As the first new permanent building to be constructed by the University following the signature Innovation, Science and Technology (IST) Building by architect Santiago Calatrava, it was paramount that our design team maintained a high level of architectural distinction through rational applications of the campus design standards. Our goal was to develop the project with a consistency in form, pattern, materials and color that connects the project to the campus and extends the established distinctive sense of place. The symmetry of the project echoes those from nature and the human body that are evident in the IST Building, the Campus Master Plan, and also throughout Calatrava’s work globally. Both exterior form and interior space are expressed as a direct resultant of the cohesive architectural and structural approach. All primary interior spaces are flooded with natural light and are organized with a simple and clear organization. A primary material pallet of concrete, glass and steel, monochromatic finishes with natural wood interior accents.


Solar orientation is a key consideration in the building’s design features. The project maximizes passive energy savings via a true north/south orientation of its axis of symmetry. The northern façade (which includes the main entry lobby space) incorporates large amounts of glazing. This approach minimizes direct solar heat gain and reduce unwanted solar glare while providing maximum indirect natural daylight to the interior and creating a visual connection from exterior passers-by to the activity within the facility. It also provides views from the interior toward the preserved wooded area of grand oaks to the north, a place for gathering and passive recreation. While the remaining building elevations include reduced exterior glazing, the southern façade is further articulated with a combination of aluminum (horizontal) and tensile fabric (horizontal and vertical) shading elements that respond to mid-day solar condition – the most impactful climatic influence in our Central Florida region. The building’s central “high roof” area is designed with a true-south orientation to maximize future opportunities to incorporate roof-mounted photovoltaic panels that create on-site renewable solar energy.
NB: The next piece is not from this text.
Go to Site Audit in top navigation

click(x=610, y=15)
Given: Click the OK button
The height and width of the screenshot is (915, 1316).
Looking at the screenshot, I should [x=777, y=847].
The pools’ regenerative media filtration system will reduce the required backwash/make-up water by 90% when compared to a traditional sand filter operation, as well as reduce chemical consumption by 25% and 30% energy savings when paired with a variable frequency drive (VFD) pump motor. Both the main building’s HVAC equipment and the pool’s heating and cooling demand will be met through a joint-use ground source heat pump (GSHP) open-loop geothermal system. Other sustainable design features include high-performance low-E exterior glazing, solar-reflective “cool” roof materials, low-VOC interior finish materials, low-flow plumbing fixtures, and “Florida Friendly” landscape design.